Our minds are actually picking up on a valid statistical issue here, which is that the number of people killed by terrorists is much more variable than the number of people killed by lightning. Since lightning strikes are almost completely uncorrelated random events, the distribution of deaths by lightning is governed by the Central Limit Theorem and so is nearly Gaussian. If X people died from lightning in 2014, then it is very unlikely that 2X people will die from lightning in 2015, and astronomically unlikely that 100X people will so die.

In contrast, if X people die from terrorism in 2014, you cannot deduce very much about the probability that 100X people will die from terrorism in 2015. Nassim Taleb would say that lightning deaths happen in Mediocristan while terrorism deaths happen in Extremistan.

Comment author: see 17 January 2015 11:15:45PM 7 points [-]

Further, of course, we know that lightning strikes are not controlled by intelligent beings, while terrorist strikes are.

If there's a major multi-fatality lightning strike, it's unlikely to encourage weather phenomena to engage in copycat attacks. Nor will all sorts of counter-lightning measures dissuade clouds from generating static electricity and instead dumping more rain or something.

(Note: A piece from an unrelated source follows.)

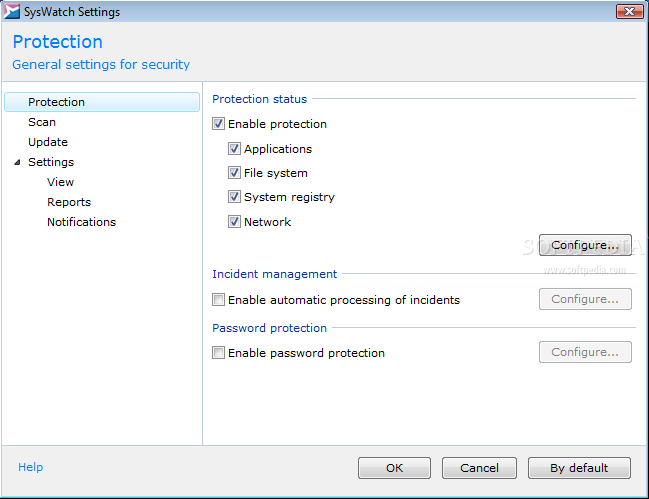Open the View settings subsection
This screenshot has height=499, width=649.
pyautogui.click(x=60, y=182)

Comment author: spencerth 18 January 2015 01:24:13PM 3 points [-]

Right. I think this is one of the key issues. When things like 'natural', 'random' (both in where, when, and how often they happen) or are otherwise uncontrollable, humans are much keener to accept them. When agency comes into play, it changes the perspective on it completely: "how could we have changed culture/society/national policies/our surveillance system/educational system/messaging/nudges/pick your favorite human-controllable variable" to have prevented this, or prevent it in the future? It's the very idea that we could influence it and/or that it's perpetuated by 'one of us' that makes it so salient and disturbing. From a consequentialist perspective, it's definitely not rational, and we shouldn't (ideally) affect our allocation of resources to combat threats.

Is there a particular bias that covers "caring about something more, however irrelevant/not dangerous, just because a perceived intelligent agent was responsible?"

Comment author: see 20 January 2015 10:55:02AM 2 points [-]

Well, there are definitely forms that are irrational, but there's also the perfectly rational factor of having to account for feedback loops.

We don't have to consider that shifting resources from lightning death prevention to terrorism prevention will increase the base rate of lightning strikes; we do have to consider that a shift in the other direction can increase (or perhaps decrease) the base rate of terrorist activity. It is thus inherently hard to compare the expected effect of a dollar of lightning strike prevention against a dollar of terrorism prevention, over and above the uncertainties involved in comparing the expected effect of (say) a dollar of lightning strike prevention against a dollar of large asteroid collision protection.